[Raw data Boundary: Start]

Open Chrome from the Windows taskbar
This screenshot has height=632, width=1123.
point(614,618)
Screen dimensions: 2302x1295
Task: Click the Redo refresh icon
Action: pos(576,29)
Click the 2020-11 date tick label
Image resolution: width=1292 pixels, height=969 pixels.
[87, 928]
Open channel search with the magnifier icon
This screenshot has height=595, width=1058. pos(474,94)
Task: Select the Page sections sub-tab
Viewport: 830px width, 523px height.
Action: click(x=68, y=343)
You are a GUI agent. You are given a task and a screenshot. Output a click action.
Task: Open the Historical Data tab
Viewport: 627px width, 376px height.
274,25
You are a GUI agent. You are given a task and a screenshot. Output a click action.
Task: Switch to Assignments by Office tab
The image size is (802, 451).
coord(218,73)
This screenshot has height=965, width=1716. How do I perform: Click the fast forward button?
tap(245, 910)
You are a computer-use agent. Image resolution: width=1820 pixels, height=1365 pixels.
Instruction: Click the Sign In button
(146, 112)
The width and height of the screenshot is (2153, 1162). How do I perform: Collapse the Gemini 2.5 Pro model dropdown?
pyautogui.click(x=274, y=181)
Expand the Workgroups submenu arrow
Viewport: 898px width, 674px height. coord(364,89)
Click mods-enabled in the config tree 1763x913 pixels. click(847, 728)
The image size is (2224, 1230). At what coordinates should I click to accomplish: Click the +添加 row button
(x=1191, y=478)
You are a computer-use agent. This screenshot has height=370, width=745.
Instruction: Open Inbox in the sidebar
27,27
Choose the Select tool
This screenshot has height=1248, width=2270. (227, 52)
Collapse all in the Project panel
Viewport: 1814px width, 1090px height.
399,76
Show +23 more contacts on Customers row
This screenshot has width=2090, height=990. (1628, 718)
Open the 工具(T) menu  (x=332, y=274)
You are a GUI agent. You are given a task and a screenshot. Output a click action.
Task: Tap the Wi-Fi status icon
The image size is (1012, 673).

[Raw data Boundary: End]

Exercise aim =
Please return only the lines above, starting at the line that has "Instruction: Open Inbox in the sidebar" and ending at the line that has "Open the 工具(T)", keeping both and leaving each one unchanged.

Answer to this task =
Instruction: Open Inbox in the sidebar
27,27
Choose the Select tool
This screenshot has height=1248, width=2270. (227, 52)
Collapse all in the Project panel
Viewport: 1814px width, 1090px height.
399,76
Show +23 more contacts on Customers row
This screenshot has width=2090, height=990. (1628, 718)
Open the 工具(T) menu  (x=332, y=274)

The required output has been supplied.